You are viewing a plain text version of this content. The canonical link for it is here.
Posted to dev@aurora.apache.org by Cody G <co...@gmail.com> on 2017/03/03 03:40:55 UTC

Idea: rolling restarts in Aurora

Hi all,

I'd like to implement some new functionality in Aurora allowing for rolling
job restarts. There are many reasons why we might need to restart a job,
e.g. freeing instances of a job from deadlock or refreshing some sort of
external configuration.

Currently, there are two options to execute a rolling restart, however both
are undesirable — either use the restartShards endpoint and implement
batching client-side, or use startJobUpdate with slightly modified task
config so that a non-empty job diff forces an update. I propose adding a
new thrift RPC for launching a rolling restart, which is an interface
around the existing upgrade logic. Instead of requiring a TaskConfig and
instanceCount, this restart endpoint will only accept JobUpdateSettings and
will simply launch an update with the currently used task configuration.
All of the existing job update RPCs will still be able to access updates
which were launched from this restart endpoint. This ensures restarts are
available in the UI and no additional storage changes are required.

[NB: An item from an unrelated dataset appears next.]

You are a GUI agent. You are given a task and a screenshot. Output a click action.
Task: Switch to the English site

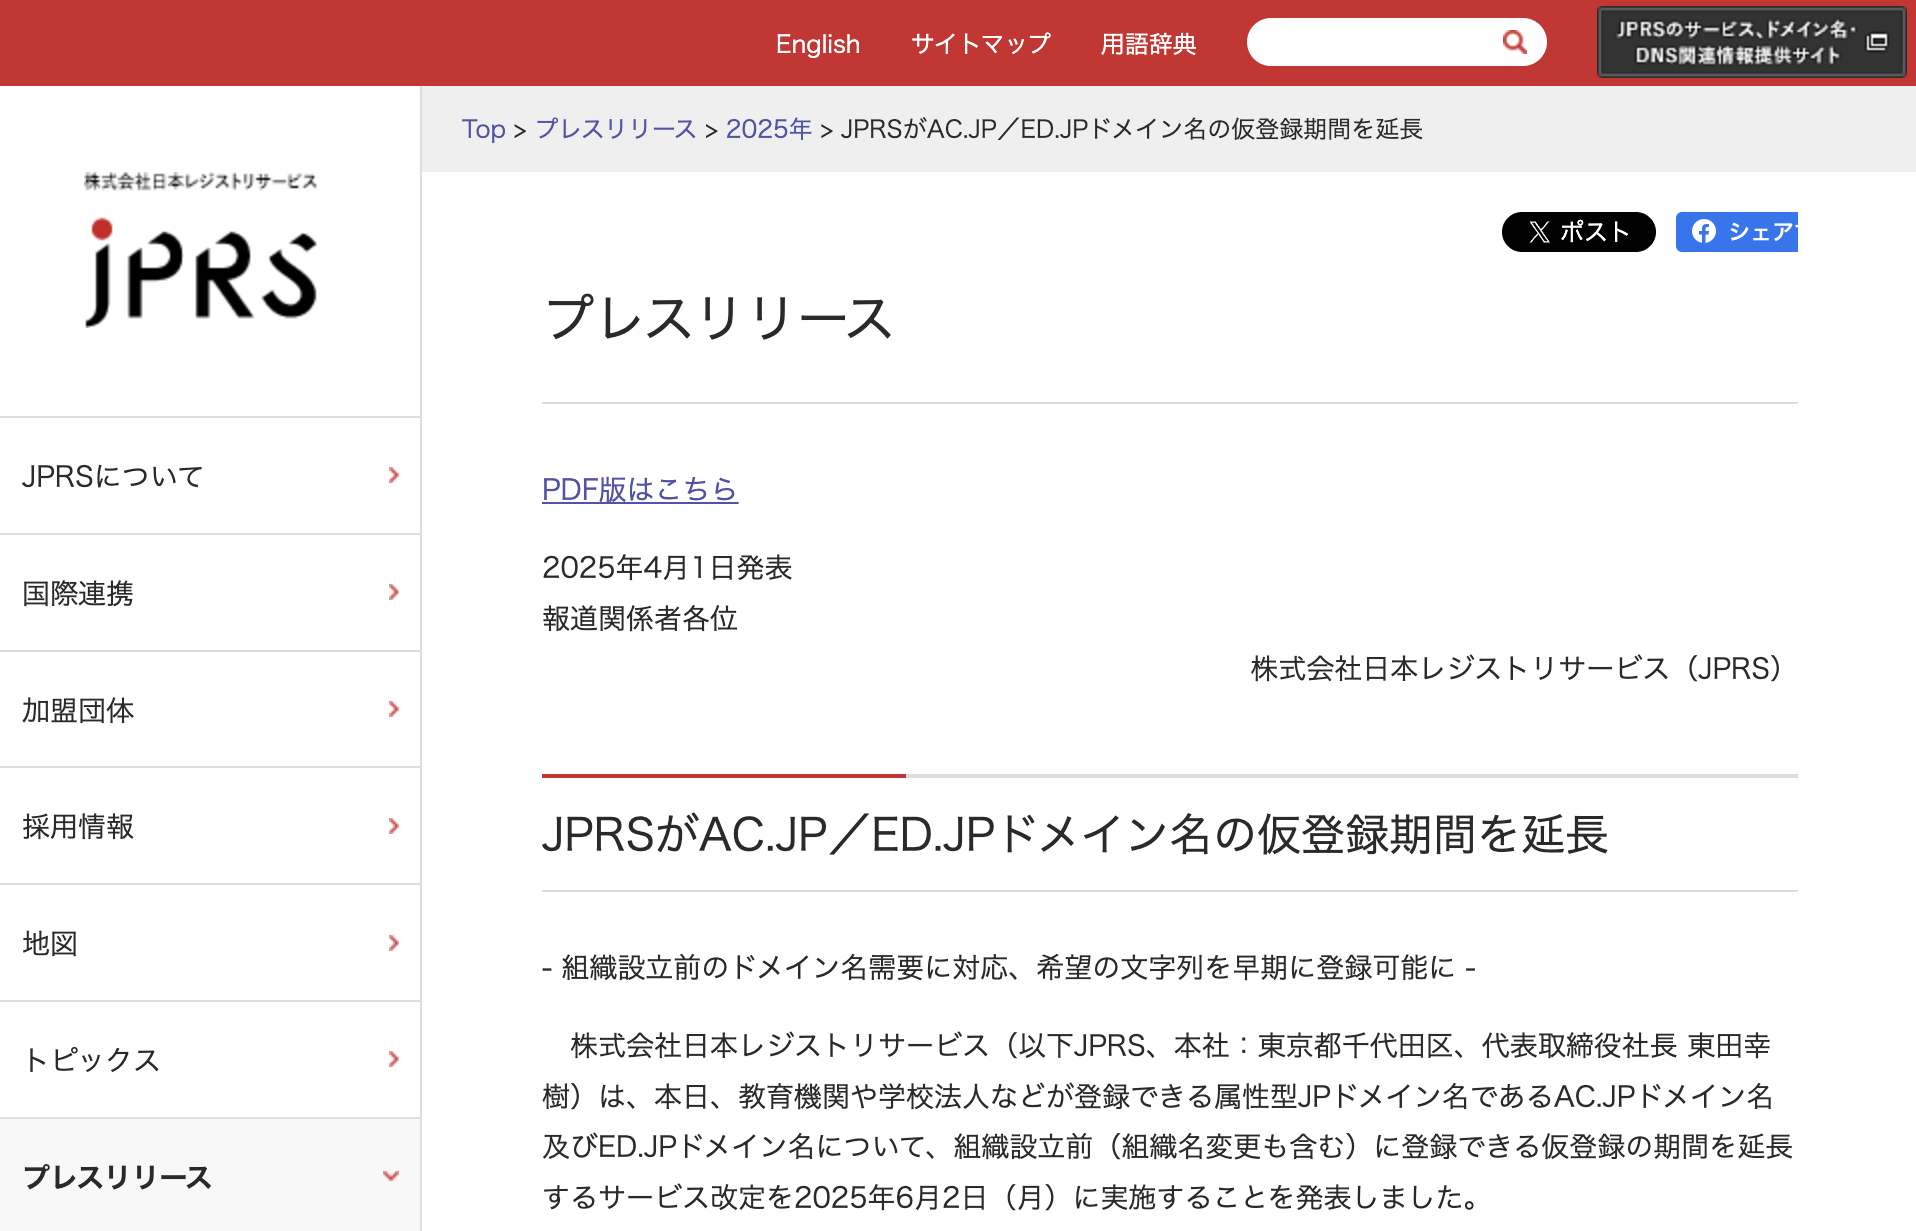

If this proposal seems reasonable, I’ll file a ticket and draft up a more
detailed RFC for further review.

Cody

Re: Idea: rolling restarts in Aurora

Posted by Cody G <co...@gmail.com>.
I've drafted a small design document for this change:

https://docs.google.com/document/d/13xm23SfIRy5zMro82Ok8dRCsr7lKcC0_UUO_tJX21wQ/edit?usp=sharing

Any feedback would be greatly appreciated!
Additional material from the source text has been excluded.